Ukrainian industrialist

Vira Opanasivna Naydyonova (Віра Опанасівна Найдьонова; 5 August 1948 – 30 April 2016) was a Ukrainian industrialist and manager who directed the middle-class state research farm Askaniyske from 1985 to 2016 and oversaw its development. Before that, she was an accountant and cashier at Tavrychan Village Council in Kakhovka and was chair of Tavrychanka's village council executive committee council of people's deputies. Naydyonova chaired the Askani Fleece State Research and Production Association of the Southern Region, which includes the Askaniyske Research Farm, from 2001 to 2016. She was a recipient of honorary awards such as the Order of Princess Olga and the Hero of Ukraine.

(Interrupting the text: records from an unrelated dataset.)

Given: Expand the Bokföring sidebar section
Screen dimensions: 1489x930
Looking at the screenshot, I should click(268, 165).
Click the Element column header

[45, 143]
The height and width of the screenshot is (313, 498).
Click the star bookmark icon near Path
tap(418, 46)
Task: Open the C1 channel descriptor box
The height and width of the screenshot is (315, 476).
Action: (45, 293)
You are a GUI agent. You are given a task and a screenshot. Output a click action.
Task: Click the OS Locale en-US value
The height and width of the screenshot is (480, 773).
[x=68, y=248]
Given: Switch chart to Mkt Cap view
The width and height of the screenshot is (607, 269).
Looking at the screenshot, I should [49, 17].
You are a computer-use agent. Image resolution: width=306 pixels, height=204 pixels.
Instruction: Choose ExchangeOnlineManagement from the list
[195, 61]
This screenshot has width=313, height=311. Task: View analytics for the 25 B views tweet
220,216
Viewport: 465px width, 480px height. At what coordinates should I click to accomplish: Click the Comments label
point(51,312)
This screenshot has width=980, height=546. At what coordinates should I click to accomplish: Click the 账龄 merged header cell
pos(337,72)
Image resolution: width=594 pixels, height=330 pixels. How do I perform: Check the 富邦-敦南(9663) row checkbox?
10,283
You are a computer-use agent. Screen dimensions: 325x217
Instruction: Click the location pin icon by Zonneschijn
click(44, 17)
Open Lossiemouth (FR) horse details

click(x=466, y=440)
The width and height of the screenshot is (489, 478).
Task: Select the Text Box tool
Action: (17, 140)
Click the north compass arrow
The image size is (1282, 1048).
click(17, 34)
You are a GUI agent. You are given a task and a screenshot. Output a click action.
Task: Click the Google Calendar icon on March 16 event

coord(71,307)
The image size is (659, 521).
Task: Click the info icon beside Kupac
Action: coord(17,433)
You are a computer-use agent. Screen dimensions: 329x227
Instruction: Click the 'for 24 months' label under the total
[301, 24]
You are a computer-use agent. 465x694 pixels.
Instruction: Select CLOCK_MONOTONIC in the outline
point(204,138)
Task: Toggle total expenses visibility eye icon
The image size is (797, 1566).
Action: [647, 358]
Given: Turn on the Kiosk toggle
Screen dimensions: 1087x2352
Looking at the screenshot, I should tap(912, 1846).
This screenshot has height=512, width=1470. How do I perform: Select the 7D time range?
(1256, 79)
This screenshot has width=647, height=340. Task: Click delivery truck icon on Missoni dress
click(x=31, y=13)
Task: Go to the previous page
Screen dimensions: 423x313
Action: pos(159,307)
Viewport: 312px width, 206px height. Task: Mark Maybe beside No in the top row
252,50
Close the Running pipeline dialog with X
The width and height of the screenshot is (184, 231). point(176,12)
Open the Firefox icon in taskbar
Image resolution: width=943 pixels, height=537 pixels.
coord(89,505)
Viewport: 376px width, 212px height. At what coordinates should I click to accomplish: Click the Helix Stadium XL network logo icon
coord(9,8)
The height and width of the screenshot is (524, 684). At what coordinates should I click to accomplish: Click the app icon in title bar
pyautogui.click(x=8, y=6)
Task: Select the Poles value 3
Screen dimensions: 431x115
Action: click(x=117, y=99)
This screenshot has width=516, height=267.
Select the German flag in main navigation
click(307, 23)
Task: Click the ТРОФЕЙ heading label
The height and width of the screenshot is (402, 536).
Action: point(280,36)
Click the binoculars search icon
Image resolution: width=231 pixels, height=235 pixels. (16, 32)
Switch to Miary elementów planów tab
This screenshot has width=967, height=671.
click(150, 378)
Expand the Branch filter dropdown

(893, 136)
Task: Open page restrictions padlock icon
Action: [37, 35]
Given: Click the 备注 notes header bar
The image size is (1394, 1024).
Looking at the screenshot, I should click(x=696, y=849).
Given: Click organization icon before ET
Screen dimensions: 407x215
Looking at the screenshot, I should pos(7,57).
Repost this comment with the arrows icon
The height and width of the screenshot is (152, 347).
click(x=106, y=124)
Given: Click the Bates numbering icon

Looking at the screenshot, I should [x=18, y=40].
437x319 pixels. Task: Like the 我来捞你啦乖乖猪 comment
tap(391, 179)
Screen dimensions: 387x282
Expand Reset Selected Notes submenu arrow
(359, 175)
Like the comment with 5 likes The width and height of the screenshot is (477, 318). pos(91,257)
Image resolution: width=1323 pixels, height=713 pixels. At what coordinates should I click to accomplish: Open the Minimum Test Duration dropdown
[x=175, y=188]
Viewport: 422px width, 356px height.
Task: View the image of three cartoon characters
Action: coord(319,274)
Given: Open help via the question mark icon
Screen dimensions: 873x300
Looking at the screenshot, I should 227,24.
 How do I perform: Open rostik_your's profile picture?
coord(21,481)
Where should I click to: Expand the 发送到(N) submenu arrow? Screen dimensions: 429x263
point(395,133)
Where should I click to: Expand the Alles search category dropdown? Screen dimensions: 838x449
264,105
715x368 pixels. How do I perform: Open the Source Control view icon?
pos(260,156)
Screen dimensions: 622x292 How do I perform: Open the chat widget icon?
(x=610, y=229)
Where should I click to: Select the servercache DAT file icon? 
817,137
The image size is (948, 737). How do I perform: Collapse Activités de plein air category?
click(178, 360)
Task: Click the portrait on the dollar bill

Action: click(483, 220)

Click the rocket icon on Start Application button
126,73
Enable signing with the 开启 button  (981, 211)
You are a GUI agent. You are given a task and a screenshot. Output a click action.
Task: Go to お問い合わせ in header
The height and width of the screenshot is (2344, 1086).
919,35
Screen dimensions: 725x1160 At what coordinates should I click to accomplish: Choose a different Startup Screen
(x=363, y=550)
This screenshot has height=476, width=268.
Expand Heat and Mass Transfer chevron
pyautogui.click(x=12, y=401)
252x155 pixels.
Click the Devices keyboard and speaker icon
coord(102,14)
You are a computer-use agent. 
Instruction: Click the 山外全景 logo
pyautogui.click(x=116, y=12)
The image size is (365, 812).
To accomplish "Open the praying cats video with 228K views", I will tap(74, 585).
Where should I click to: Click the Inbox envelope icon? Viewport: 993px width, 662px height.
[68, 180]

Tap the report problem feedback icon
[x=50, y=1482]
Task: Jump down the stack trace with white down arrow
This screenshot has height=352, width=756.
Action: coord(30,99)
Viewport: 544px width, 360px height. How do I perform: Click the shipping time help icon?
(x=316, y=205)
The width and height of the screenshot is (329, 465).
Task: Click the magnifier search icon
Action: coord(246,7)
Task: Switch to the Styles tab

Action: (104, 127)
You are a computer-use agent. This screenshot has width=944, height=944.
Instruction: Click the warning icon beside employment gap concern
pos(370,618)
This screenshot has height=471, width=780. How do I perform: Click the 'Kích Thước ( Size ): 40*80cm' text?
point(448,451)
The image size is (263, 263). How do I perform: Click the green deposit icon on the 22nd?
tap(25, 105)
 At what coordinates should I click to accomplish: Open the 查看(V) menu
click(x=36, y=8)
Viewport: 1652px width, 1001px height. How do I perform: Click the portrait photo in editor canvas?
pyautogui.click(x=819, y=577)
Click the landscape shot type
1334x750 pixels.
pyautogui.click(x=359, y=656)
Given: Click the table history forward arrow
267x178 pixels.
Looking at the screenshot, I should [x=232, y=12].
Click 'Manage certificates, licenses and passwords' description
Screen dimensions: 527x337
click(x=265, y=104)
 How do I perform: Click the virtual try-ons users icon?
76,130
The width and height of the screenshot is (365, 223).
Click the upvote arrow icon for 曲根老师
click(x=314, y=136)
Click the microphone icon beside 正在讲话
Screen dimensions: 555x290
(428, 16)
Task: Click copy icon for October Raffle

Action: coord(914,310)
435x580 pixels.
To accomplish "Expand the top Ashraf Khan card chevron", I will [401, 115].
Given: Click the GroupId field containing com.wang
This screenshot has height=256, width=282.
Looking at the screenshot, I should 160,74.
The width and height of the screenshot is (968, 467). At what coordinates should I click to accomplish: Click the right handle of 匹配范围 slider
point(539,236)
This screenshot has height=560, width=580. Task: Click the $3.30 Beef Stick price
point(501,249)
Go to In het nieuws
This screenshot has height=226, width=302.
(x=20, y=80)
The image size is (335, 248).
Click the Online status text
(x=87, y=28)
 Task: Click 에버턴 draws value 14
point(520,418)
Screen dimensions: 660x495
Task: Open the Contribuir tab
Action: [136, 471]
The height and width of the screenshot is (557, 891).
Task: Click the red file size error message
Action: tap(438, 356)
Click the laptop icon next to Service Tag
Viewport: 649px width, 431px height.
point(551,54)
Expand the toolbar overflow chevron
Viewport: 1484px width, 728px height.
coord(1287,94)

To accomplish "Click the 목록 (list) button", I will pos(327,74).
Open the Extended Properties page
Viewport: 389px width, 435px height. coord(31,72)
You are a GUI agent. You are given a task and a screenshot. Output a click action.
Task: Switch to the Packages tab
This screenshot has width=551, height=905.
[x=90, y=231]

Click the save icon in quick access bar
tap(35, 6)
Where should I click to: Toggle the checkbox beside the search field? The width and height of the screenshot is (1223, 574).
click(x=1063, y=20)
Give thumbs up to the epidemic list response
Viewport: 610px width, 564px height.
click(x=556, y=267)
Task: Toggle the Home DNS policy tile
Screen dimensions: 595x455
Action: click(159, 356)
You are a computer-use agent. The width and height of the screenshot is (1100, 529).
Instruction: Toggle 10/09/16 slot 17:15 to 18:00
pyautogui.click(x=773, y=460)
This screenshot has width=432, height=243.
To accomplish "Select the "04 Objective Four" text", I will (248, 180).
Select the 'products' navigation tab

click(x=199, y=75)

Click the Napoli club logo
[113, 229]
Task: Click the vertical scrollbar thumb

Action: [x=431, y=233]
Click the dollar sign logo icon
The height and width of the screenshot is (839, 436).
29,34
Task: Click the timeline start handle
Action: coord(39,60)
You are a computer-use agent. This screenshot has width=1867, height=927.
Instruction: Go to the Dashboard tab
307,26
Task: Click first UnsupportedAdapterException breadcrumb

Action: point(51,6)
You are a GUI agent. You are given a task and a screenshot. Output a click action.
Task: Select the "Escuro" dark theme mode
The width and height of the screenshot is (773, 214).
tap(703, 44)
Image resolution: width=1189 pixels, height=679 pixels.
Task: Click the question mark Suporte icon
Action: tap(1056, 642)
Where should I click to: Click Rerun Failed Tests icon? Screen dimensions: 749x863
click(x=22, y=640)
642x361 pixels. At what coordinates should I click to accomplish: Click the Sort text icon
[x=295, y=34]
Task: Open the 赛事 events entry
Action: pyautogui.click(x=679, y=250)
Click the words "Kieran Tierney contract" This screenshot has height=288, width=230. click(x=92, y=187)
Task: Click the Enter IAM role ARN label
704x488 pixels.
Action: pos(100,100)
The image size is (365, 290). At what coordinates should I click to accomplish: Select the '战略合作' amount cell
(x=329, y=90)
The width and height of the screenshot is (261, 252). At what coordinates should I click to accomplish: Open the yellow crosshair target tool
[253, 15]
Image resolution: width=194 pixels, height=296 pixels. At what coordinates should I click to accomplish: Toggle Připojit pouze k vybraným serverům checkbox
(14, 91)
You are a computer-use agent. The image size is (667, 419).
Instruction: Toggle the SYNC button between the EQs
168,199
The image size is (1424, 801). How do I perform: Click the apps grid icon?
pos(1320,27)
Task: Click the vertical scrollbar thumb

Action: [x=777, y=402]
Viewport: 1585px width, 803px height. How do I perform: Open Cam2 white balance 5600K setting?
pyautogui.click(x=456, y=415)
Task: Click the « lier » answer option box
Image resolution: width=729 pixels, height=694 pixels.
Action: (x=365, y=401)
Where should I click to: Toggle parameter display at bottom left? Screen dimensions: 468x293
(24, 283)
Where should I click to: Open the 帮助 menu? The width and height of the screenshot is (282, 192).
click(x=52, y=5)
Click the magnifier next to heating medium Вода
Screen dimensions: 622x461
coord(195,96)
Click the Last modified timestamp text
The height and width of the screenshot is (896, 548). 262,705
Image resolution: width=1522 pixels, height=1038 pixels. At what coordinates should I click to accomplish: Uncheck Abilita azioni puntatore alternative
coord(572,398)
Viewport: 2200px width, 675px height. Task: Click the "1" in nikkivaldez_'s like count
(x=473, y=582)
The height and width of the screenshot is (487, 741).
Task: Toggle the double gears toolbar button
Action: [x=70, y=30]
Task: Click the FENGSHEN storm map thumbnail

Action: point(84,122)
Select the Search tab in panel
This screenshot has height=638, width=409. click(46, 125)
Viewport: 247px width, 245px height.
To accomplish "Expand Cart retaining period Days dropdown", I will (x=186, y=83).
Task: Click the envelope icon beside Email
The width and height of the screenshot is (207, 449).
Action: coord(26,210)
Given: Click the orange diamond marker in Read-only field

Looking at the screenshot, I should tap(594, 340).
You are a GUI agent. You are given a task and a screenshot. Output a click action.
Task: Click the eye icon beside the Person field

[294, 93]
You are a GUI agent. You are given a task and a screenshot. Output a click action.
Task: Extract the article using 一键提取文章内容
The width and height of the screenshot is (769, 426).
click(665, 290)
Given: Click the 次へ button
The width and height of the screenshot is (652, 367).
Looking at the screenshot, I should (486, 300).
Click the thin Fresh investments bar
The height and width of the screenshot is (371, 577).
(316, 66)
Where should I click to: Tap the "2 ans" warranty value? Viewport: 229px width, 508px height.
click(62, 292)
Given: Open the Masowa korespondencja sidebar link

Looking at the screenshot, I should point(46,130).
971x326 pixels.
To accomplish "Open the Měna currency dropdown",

==Early life and education==
On 5 August 1948, Naydyonova was born in the village of Zaozerne in the Kherson Oblast, Kakhovka Raion. Her mother was a kindergarten teacher and an election commission leader. Naydyonova liked studying history, geometry, mathematics and Ukrainian. She was a graduate of the Faculty of Agricultural Planning of the Kyiv National Economic University. Naydyonova's major was in economics, and was a member of the Communist Party of the Soviet Union.

==Career==
From 1966 to 1968, Naydyonova worked as a accountant and cashier at Tavrychan village council in Kakhovka, Kherson Oblast. She went on to work as head of the communication department of Tavrychanka village between 1968 and 1969. Naydyonova was secretary of Tavrychanka's village council executive committee council of people's deputies from 1969 to 1981. She was appointed its chair in 1981 and remained in the post until 1984.

Naydyonova was appointed secretary of the Askani state farm of the Kakhovka district's party committee from 1984 to 1985. In 1985, she was appointed director of a middle-class area secondary state farm of nearly 8,700 ha in the Kakhovka district which became the research farm Askaniyske on 1 October 1991. She observed rural roads repaved and the construction of infrastructure in the local area. Naydyonova worked to develop agriculture, dairy and meat farming at the farm as technological advancements of domestic agrarian productions in the selection of agricultural crops, seed production, breeding cattle and sheep were introduced on the farm's irrigated lands. This led the farm to become one of the best in the Kherson Oblast and of the National Academy of Agrarian Sciences of Ukraine system.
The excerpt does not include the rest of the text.